Peter Schöffer d. J., dessen gleichnamiger Vater zusammen mit Johannes Gutenberg in Mainz das erste Buch mit beweglichen Lettern, eine lateinische Vulgata, hergestellt hatte, sollte in Worms zum Drucker für das erste vollständige englische Neue Testament werden.

 

Es waren, wie zuvor in Köln, dreitausend Exemplare vorgesehen, die dann auch im Verlauf des Jahres 1526 die Pressen verließen und auf geschickte Weise, als Frachtgut getarnt oder in Mantelfalten versteckt, die Insel erreichten. Wie der aufwendige, aber gescheiterte Druck aus Köln zeigt und auch die gelungene Aktion in Worms beweist, hat es an finanzieller Unterstützung nicht gefehlt. Englische Kaufleute sollen die Geldgeber gewesen sein. Der englische König Heinrich VIII. hatte sich inzwischen auf einen Streit mit Rom eingelassen. Er forderte vergeblich die Annullierung seiner ersten Ehe mit Katharina von Aragonien, worauf er sich 1532 zum Oberhaupt der englischen Kirche machte und 1533 Anna Boleyn heimlich heiratete.
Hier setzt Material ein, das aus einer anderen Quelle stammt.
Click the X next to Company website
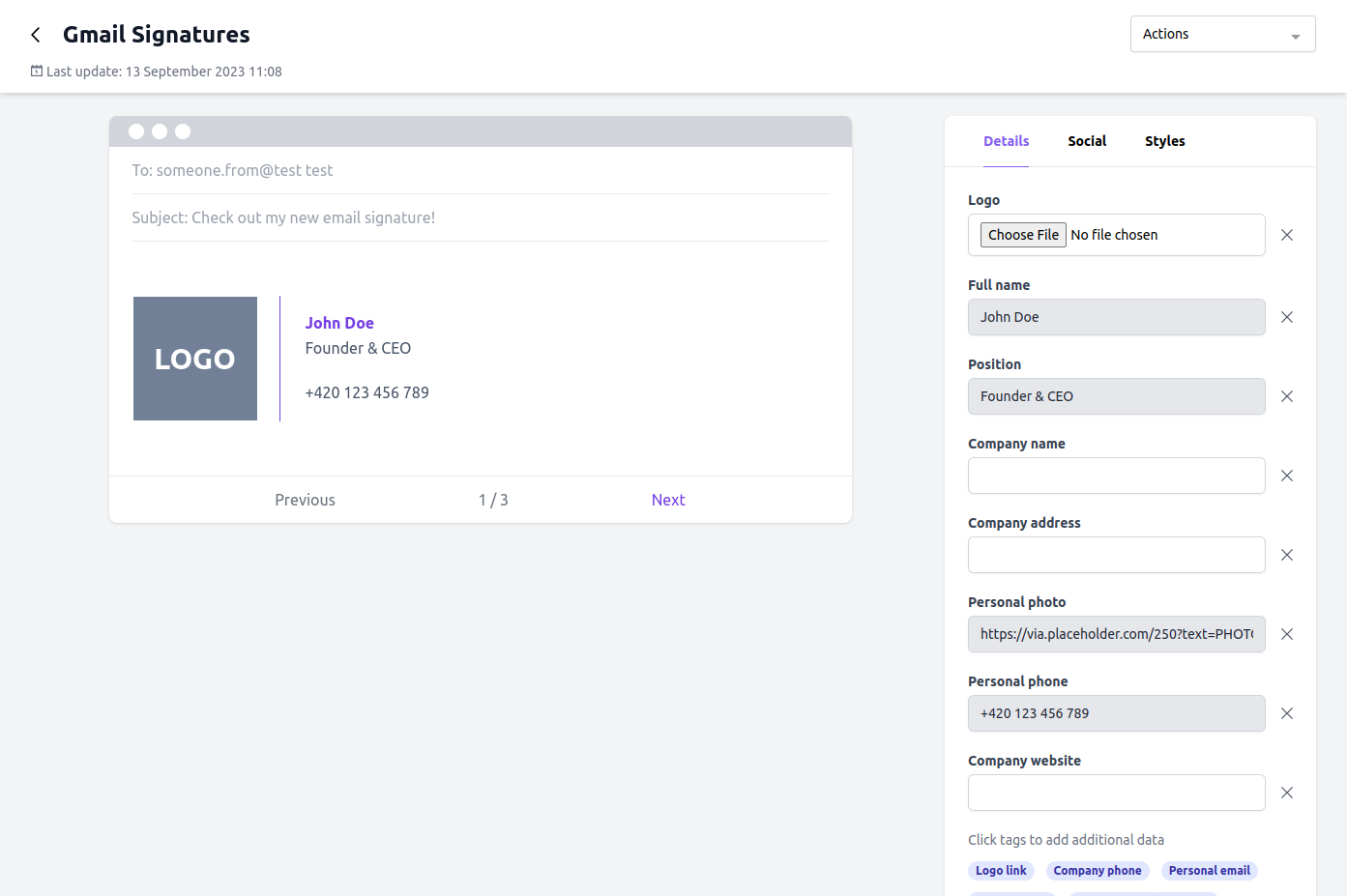 click(1287, 793)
Seinem Suprematsanspruch wollte der Lordkanzler und Feind William Johannes Tyndales Thomas More nicht folgen und büßte mit seinem Leben. Der Weg zum Einzug protestantischer Ideen in England war geöffnet. Die immer noch im Ausland (Antwerpen) gedruckten protestantischen Bibeln von Tyndale und 1535 auch von Miles Coverdale konnten endlich auf der Insel Verbreitung finden. Trotzdem sind auch hiervon die überdauerten Exemplare sehr rar.